One unnamed Black respondent described “rampant racism, disgusting pay ($10/hour for a management position), and unsafe working conditions in the name of quirky art,” while another Black woman participant characterized her worst job as a “racist, sexist cesspool” where her manager would regularly “help himself to half of [her] commission” whenever she asked for assistance or additional training.

“We saw similar stories come out, especially in the negotiation component of the report,” Gualtieri said, pointing to the last section of the survey, which examines negotiation practices. One Black woman respondent said that she learned how to negotiate her pay by talking to her fellow Black and women colleagues. 

“Because employers expect White men to negotiate professionally and treat them in ways that are unique to them, they tend not to offer advice I can use successfully,” the unnamed participant said.
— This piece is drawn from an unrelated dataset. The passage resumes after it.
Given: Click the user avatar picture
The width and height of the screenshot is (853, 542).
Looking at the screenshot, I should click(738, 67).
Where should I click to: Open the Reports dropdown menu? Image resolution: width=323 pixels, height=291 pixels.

Gualtieri explained that negotiation practices are intentionally ambiguous, resulting in more obstacles for non-men workers of color vis-à-vis their White male colleagues because negotiation strategies don’t apply universally.

“What might be praised for a male colleague because he’s ambitious is criticized for a woman of color colleague because she’s overstepping,” Gualtieri said.  

The release of these survey results is only a beginning step in identifying and addressing the embedded structural inequities, Gualtieri said, adding that ArtTable’s virtual workshop series on this data aims to gather additional information and feedback to begin addressing these enduring issues. The nonprofit plans to publish this data later as an addendum to the final report.